When Coolio was raking in the royalties from Gangster's Paradise and Thom Yorke was scraping his guitar to Creep, a man named Andrew Kidman got sick of watching videos of spoiled pros jump off mega yachts on their paper thin 6'1''s. Surfing had gone square in the 90s and Andrew Kidman sought to smash the corners. Kidman put together a surf movie without any tailslides by twenty-something pros. And instead shows an older and more mature, more intellectual vision of surfing.

Tom Curren, Wayne Lynch and Derrick Hynd all give insight to the loss of soul as they see it. And right in the middle of all that is Joel Fitzgerald's mind expanding trip to Ireland. The music, the waves, the soundbites, all made it to Australia and America with a perfectly intact message. Kidman's Litmus struck a blow to the cookie cutter clone surfers, and the world's interest in watching it, and inspired countless numbers to get to Ireland and expand their soul.

Records from a data collection:
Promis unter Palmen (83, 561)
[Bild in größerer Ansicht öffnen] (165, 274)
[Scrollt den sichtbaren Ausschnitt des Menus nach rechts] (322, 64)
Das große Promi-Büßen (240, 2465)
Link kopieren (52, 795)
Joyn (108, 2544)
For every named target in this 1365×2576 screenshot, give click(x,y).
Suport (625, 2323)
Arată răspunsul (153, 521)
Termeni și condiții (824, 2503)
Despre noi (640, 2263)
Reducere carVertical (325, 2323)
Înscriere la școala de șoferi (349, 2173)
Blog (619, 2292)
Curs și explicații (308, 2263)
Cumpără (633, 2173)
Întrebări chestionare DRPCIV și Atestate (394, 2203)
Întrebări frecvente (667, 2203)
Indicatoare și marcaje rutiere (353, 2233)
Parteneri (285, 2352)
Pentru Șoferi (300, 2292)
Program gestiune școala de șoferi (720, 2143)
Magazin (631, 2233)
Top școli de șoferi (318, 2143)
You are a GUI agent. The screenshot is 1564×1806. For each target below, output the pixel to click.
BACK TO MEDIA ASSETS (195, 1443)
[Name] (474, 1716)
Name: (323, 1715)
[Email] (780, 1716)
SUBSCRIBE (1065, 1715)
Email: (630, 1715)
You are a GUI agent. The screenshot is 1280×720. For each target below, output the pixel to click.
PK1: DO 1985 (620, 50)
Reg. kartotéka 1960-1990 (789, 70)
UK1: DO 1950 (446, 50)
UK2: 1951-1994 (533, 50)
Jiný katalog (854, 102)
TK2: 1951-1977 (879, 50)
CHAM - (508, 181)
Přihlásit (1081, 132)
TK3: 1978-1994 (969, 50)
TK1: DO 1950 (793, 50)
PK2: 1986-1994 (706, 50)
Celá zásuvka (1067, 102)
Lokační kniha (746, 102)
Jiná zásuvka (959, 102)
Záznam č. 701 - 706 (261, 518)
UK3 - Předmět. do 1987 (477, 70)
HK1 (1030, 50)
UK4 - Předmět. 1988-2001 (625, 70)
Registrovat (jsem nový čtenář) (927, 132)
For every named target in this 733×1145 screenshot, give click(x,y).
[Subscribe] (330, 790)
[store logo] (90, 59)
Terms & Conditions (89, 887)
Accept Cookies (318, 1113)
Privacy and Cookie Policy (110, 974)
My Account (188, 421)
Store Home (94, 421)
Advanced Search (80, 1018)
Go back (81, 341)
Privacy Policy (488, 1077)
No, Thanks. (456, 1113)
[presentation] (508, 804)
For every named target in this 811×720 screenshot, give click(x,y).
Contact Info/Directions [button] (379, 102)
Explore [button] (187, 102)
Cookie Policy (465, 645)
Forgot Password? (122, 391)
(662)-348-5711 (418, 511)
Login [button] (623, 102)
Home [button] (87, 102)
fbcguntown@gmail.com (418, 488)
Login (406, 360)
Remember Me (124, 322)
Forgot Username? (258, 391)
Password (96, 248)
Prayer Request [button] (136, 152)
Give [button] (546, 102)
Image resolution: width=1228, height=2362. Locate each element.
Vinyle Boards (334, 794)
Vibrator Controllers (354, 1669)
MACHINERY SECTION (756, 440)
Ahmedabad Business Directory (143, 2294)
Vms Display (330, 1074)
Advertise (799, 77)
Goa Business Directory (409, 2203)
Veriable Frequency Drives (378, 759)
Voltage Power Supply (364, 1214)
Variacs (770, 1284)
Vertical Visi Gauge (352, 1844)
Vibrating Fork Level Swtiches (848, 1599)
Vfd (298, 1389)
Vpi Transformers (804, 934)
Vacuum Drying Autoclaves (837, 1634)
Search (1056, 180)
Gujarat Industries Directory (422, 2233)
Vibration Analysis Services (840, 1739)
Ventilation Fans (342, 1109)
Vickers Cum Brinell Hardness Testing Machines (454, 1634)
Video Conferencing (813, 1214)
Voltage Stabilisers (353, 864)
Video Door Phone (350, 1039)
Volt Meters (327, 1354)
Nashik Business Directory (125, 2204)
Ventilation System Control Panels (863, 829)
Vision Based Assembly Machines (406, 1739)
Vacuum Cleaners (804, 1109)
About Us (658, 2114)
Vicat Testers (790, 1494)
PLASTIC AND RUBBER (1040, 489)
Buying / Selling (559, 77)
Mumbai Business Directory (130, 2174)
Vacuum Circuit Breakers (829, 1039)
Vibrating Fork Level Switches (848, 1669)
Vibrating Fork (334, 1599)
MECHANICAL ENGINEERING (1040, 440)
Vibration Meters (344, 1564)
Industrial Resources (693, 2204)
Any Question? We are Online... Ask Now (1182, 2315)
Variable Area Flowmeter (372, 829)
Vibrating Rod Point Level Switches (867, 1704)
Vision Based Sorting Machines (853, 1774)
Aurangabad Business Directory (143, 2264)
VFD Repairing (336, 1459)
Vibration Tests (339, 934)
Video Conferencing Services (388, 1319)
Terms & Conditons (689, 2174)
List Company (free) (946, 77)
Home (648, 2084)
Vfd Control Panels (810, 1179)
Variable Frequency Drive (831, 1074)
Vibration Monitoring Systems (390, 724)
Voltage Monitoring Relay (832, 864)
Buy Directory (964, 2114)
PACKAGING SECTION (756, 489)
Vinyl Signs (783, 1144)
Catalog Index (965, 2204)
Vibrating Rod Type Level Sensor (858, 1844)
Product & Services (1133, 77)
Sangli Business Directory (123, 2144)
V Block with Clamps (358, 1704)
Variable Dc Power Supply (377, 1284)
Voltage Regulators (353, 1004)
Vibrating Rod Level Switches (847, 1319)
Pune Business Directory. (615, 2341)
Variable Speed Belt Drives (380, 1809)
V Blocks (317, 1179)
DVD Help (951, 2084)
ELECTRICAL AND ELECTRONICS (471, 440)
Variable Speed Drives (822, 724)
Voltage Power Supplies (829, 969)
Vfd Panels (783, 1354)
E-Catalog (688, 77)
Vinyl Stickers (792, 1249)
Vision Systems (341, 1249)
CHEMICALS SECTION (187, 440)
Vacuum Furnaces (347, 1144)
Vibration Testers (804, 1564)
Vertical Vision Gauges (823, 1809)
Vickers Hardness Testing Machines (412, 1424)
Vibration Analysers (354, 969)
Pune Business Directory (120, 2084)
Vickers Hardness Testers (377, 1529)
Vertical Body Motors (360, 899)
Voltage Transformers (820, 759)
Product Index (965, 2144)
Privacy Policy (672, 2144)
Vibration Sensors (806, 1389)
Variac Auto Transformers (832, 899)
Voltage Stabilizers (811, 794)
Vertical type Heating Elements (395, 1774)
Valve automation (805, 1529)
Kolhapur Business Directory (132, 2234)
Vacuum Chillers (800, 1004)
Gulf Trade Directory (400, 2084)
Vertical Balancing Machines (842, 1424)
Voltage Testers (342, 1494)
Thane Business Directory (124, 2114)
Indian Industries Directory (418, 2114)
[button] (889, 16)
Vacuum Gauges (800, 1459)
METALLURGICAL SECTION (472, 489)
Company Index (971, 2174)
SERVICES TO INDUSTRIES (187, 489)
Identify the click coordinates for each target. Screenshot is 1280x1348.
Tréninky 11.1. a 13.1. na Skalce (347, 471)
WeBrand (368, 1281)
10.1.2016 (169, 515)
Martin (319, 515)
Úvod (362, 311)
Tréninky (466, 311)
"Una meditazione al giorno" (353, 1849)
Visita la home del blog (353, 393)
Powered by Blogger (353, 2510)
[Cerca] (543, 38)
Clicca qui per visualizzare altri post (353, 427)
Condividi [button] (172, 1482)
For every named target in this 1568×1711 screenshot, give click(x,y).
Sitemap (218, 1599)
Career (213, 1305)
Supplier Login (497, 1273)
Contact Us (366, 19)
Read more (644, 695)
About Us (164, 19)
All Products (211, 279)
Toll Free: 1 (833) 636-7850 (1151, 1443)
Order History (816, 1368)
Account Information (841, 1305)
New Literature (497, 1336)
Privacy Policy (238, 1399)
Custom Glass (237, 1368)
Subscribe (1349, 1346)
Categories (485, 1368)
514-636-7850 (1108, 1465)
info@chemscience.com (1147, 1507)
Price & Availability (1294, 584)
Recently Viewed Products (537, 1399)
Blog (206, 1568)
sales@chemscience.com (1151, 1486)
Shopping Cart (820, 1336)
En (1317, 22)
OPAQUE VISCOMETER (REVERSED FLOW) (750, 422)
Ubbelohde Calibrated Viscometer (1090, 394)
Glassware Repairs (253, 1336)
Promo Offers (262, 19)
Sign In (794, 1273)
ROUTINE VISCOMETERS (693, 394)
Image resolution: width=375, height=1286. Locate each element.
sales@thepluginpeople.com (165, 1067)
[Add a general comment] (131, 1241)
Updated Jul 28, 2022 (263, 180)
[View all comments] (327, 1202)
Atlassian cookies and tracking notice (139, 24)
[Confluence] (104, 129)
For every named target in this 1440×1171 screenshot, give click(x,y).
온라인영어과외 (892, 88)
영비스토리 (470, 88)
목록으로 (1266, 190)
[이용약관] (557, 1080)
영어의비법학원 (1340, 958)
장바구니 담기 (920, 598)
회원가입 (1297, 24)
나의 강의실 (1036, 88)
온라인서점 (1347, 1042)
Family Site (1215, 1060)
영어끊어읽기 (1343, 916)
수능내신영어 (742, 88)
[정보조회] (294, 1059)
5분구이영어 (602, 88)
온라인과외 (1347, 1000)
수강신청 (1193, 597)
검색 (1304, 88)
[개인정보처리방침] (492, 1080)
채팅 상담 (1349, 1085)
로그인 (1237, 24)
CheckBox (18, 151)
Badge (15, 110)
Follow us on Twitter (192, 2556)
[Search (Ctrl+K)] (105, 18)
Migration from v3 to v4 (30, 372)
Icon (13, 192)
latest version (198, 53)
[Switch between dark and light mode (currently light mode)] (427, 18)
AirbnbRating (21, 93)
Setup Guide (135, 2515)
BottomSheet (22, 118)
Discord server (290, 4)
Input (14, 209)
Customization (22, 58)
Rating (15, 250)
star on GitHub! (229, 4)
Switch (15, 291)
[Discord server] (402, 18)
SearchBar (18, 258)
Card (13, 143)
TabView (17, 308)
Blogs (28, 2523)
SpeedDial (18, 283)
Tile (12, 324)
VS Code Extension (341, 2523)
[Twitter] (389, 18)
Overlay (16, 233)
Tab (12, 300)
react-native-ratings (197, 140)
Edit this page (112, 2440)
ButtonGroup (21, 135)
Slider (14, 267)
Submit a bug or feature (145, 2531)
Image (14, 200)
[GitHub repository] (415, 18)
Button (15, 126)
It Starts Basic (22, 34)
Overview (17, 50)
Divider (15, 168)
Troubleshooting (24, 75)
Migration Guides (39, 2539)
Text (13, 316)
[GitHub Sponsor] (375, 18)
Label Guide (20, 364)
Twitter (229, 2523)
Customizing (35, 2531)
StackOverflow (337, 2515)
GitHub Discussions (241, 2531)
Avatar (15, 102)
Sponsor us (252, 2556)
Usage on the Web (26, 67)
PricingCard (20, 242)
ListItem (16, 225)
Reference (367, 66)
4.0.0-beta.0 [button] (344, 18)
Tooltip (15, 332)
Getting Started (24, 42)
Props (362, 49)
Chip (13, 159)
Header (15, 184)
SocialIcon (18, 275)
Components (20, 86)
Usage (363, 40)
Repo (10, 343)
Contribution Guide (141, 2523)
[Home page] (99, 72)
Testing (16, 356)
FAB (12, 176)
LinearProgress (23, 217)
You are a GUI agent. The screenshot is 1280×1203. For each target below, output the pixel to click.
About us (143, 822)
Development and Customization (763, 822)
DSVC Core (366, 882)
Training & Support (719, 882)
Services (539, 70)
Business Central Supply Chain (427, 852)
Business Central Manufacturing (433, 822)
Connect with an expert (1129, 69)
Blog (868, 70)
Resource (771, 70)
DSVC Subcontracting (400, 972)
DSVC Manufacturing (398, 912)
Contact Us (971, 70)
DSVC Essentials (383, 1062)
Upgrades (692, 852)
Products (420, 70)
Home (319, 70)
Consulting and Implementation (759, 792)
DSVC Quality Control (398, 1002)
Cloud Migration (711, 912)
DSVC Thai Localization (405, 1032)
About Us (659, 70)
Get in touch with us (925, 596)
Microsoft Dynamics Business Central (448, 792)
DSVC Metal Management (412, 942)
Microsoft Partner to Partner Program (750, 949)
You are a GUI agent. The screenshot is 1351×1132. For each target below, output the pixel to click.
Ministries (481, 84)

### Do this
Answer these questions using the passage about the surf film Litmus:
(a) Which song is Coolio described as earning royalties from?
(b) Which three surfers give insight into the loss of soul?
(c) Whose trip to Ireland sits in the middle of the film?
The material comes from a separate source.

### Result for this exercise
(a) Gangster's Paradise
(b) Tom Curren, Wayne Lynch and Derrick Hynd
(c) Joel Fitzgerald's